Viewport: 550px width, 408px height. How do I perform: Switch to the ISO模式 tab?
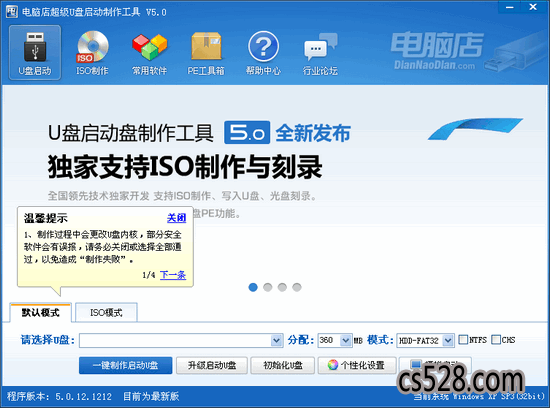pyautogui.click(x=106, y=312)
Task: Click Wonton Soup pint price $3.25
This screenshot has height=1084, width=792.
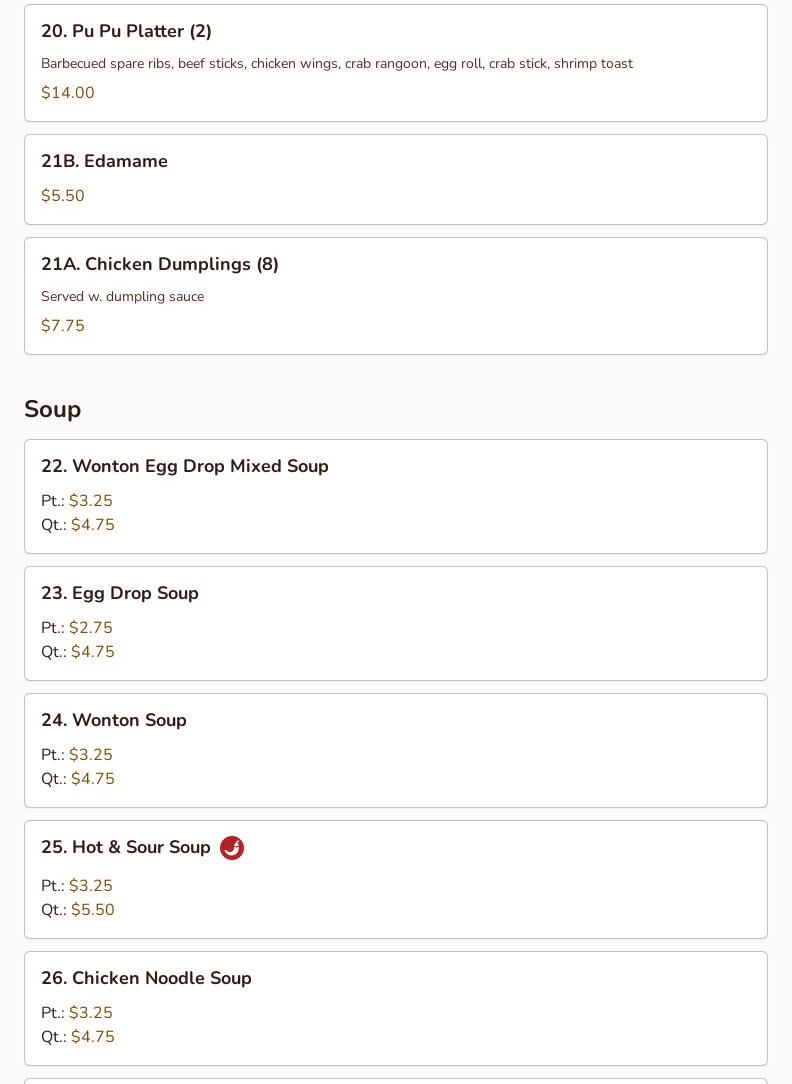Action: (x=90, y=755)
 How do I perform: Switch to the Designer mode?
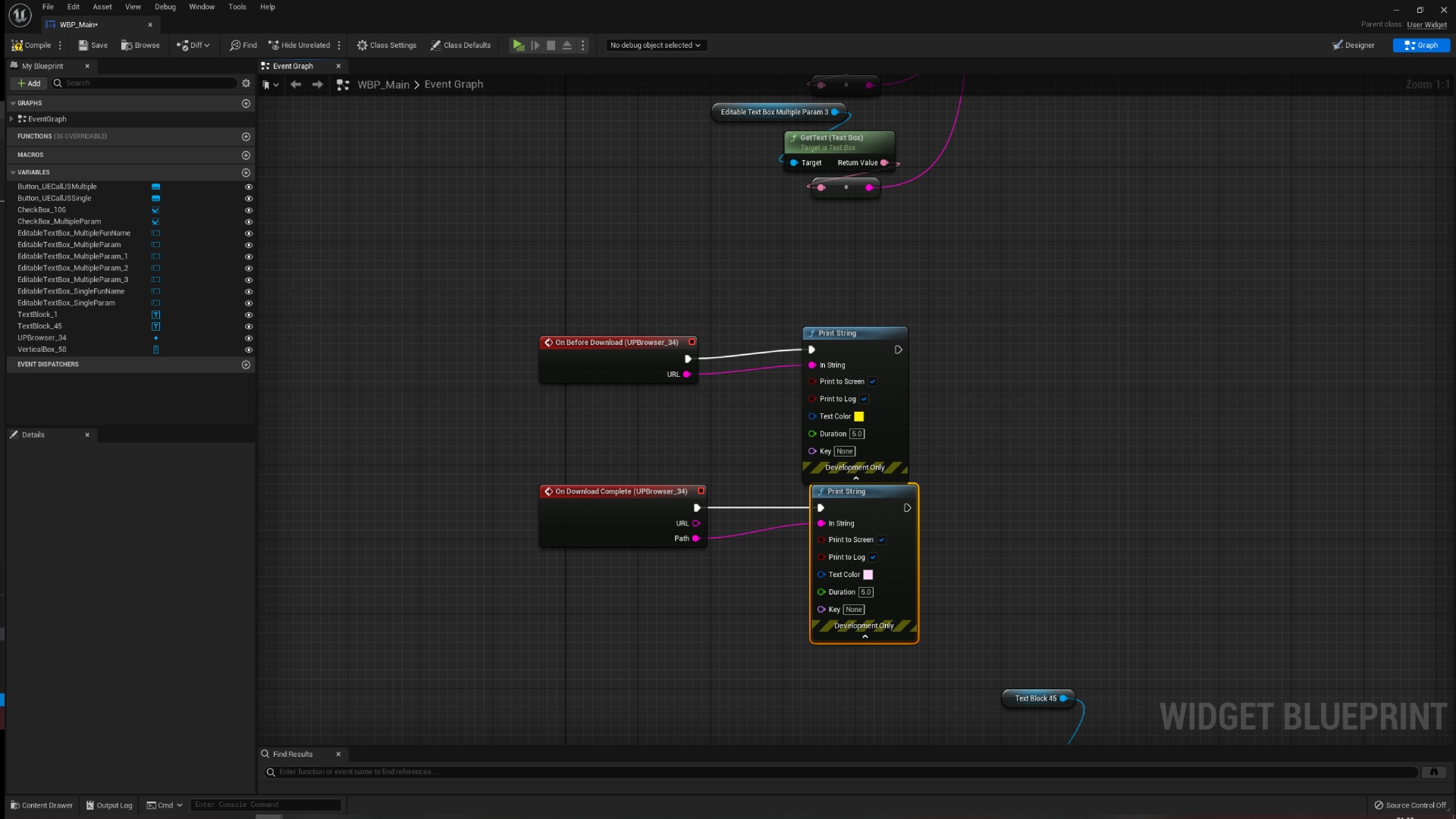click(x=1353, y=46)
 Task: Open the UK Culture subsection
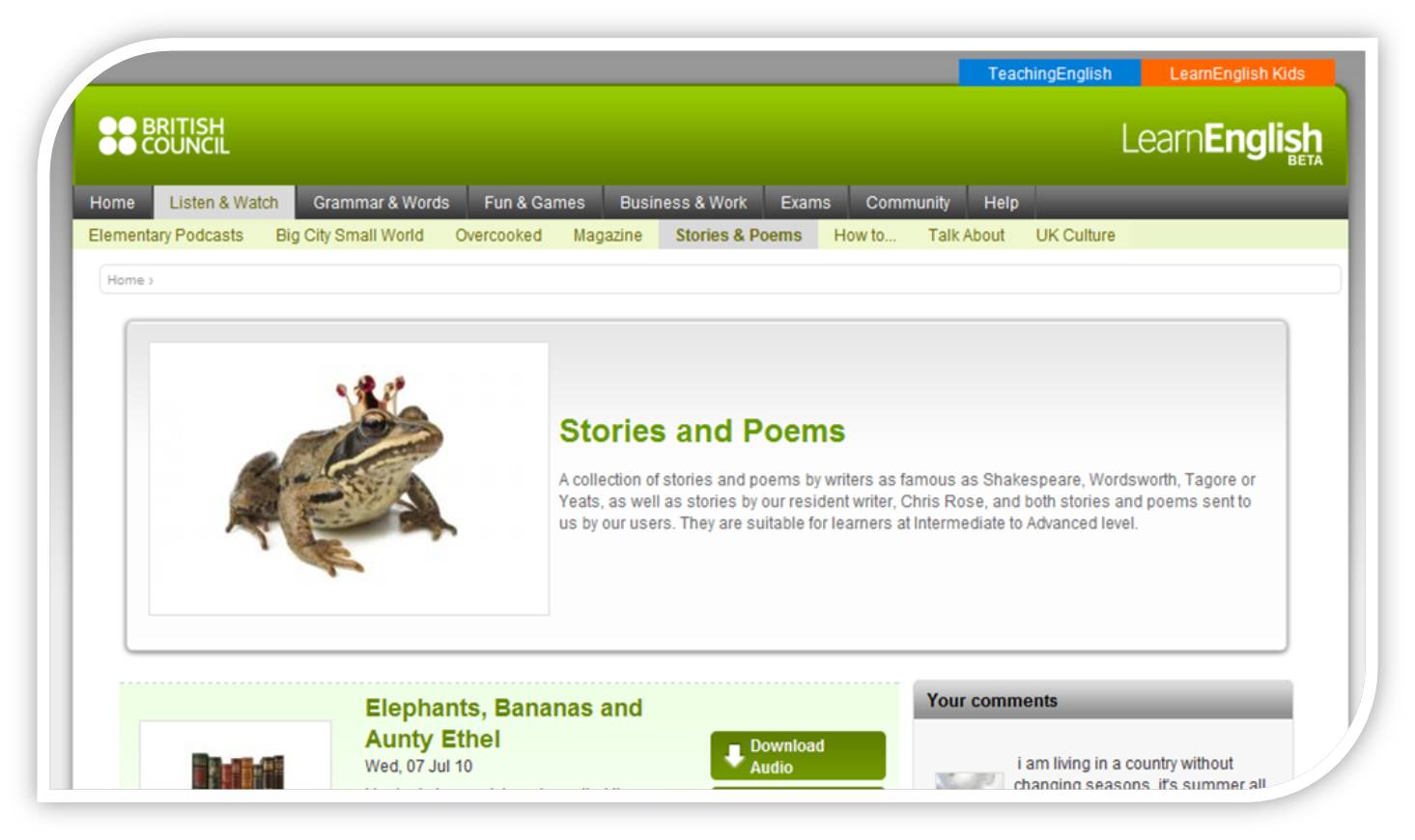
-=-=-=-=-
WHAT TO DO: Reproduce the entries from the line containing "How do I perform: Switch to the Designer" through the end of the entries, requests included, scaling every coordinate in the answers by 0.25 and rounding to whole numbers, with halves rounded up. Give only these lines, and leave out the pictures.

TASK OUTPUT:
 How do I perform: Switch to the Designer mode?
click(x=338, y=12)
 Task: Open the UK Culture subsection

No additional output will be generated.